I'm not sure where else to go with this one.....

We're testing the EHWIC-4G-LTE-VZ card with a 2901 router in our lab. We had a flexvpn setup over Verizon to an ASR1000 on the other end. Nothing fancy :

crypto ikev2 client flexvpn EnventisFlex
peer 1 x.x.x.x
client connect Tunnel1

interface Cellular0/2/0
description IPSec Failver 3rd Party Circuit
vrf forwarding ipsecOutside
ip address negotiated
encapsulation slip
dialer in-band
dialer idle-timeout 5
dialer enable-timeout 10
dialer string lte
dialer watch-group 1
end

interface Tunnel1
description Connection to 511/EDC
ip unnumbered Loopback50
ip mtu 1400
ip pim sparse-mode
ip tcp adjust-mss 1360
tunnel source Cellular0/2/0
tunnel destination dynamic
tunnel path-mtu-discovery
tunnel vrf ipsecOutside
tunnel protection ipsec profile EnventisIPSecProfile
end

This was working for a while, then suddenly it stopped working and the IKE exchange between the two wouldn't complete. So I started digging and did a few packet captures on both sides. From the ASR 1000 side, pcap looks like this :

2901 SA_INIT >  A1K (port 500, 500 bytes)

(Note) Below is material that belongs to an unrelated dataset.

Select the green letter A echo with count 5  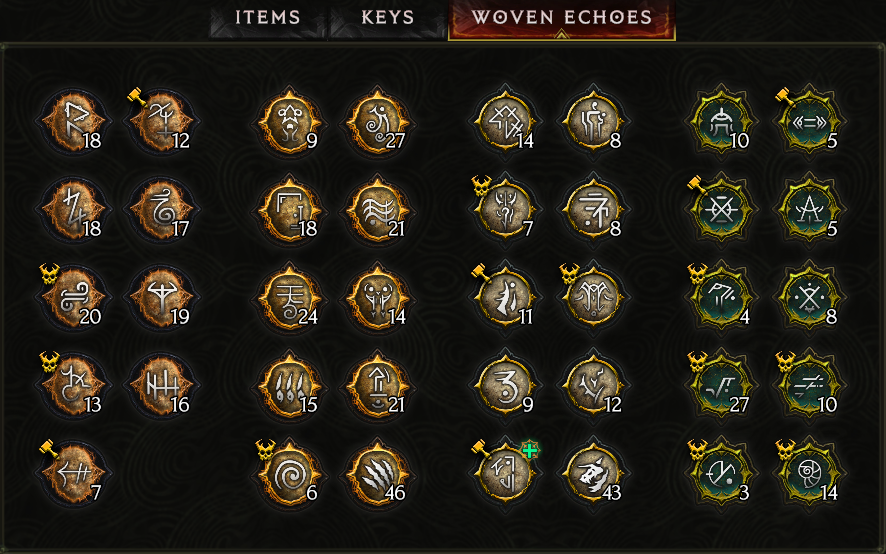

A1K SA_INIT > 2901 (port 500, 500 bytes)

2901 IKE_AUTH > A1K (port 4500, 2000 bytes w/ fragments)

A1K IKE_AUTH > 2901 (port 4500, 2000 bytes w/ fragments)

2901 IKE_AUTH > A1K (port 4500, 2000 bytes w/ fragments)

A1K IKE_AUTH > 2901 (port 4500, 2000 bytes w/ fragments)

2901 IKE_AUTH > A1K (port 4500, 2000 bytes w/ fragments)

A1K IKE_AUTH > 2901 (port 4500, 2000 bytes w/ fragments)

2901 IKE_AUTH > A1K (port 4500, 2000 bytes w/ fragments)

A1K IKE_AUTH > 2901 (port 4500, 2000 bytes w/ fragments)

The 2901 never receives the IKE_AUTH response from the ASR 1000 so both ends just keep retransmitting. Ok....why not? MTU issue? So I start some pings from the 2901 over the Cellular connection :

! Ping msnbc

Router# ping vrf ipsecOutside 23.222.203.175 size 1500
Type escape sequence to abort.
Sending 5, 1500-byte ICMP Echos to 23.222.203.175, timeout is 2 seconds:
.....

5 minute output rate 0 bits/sec, 0 packets/sec
0 packets input, 0 bytes, 0 no buffer
Received 0 broadcasts (0 IP multicasts)
0 runts, 0 giants, 0 throttles
0 input errors, 0 CRC, 0 frame, 0 overrun, 0 ignored, 0 abort
5 packets output, 7500 bytes, 0 underruns

Router# clear counters cell 0/2/0
Clear "show interface" counters on this interface [confirm]
Cellular0/2/0 QoS statistics data clear currently is not supported.

Router# ping vrf ipsecOutside 23.222.203.175 size 1444
Type escape sequence to abort.
Sending 5, 1444-byte ICMP Echos to 23.222.203.175, timeout is 2 seconds:
!!!!!

5 minute output rate 1000 bits/sec, 1 packets/sec
5 packets input, 7220 bytes, 0 no buffer
Received 0 broadcasts (0 IP multicasts)
0 runts, 0 giants, 0 throttles
0 input errors, 0 CRC, 0 frame, 0 overrun, 0 ignored, 0 abort
5 packets output, 7220 bytes, 0 underruns

Router# ping vrf ipsecOutside 23.222.203.175 size 1445
Type escape sequence to abort.
Sending 5, 1500-byte ICMP Echos to 23.222.203.175, timeout is 2 seconds:
.....

um ok, so :

Router# ping vrf ipsecOutside 8.8.8.8 size 1500

Type escape sequence to abort.
Sending 5, 1500-byte ICMP Echos to 8.8.8.8, timeout is 2 seconds:
!!!!!
Success rate is 100 percent (5/5), round-trip min/avg/max = 136/141/144 ms

Router# ping vrf ipsecOutside 8.8.8.8 size 1500 df-bit
Type escape sequence to abort.
Sending 5, 1500-byte ICMP Echos to 8.8.8.8, timeout is 2 seconds:
Packet sent with the DF bit set
!!!!!

Seriously, WTF is happening!? Verizon likely uses some funky CGN, but as long as we get ICMP unreachables for the dropped packets, PMTUD would probably work. But unfortunately when performing packet captures on remote nodes, I do not receive any such responses to dropped packets.

What am I missing something here? How would I go about getting IPSEC to work over this connection with this kind of NAT behavior from the carrier?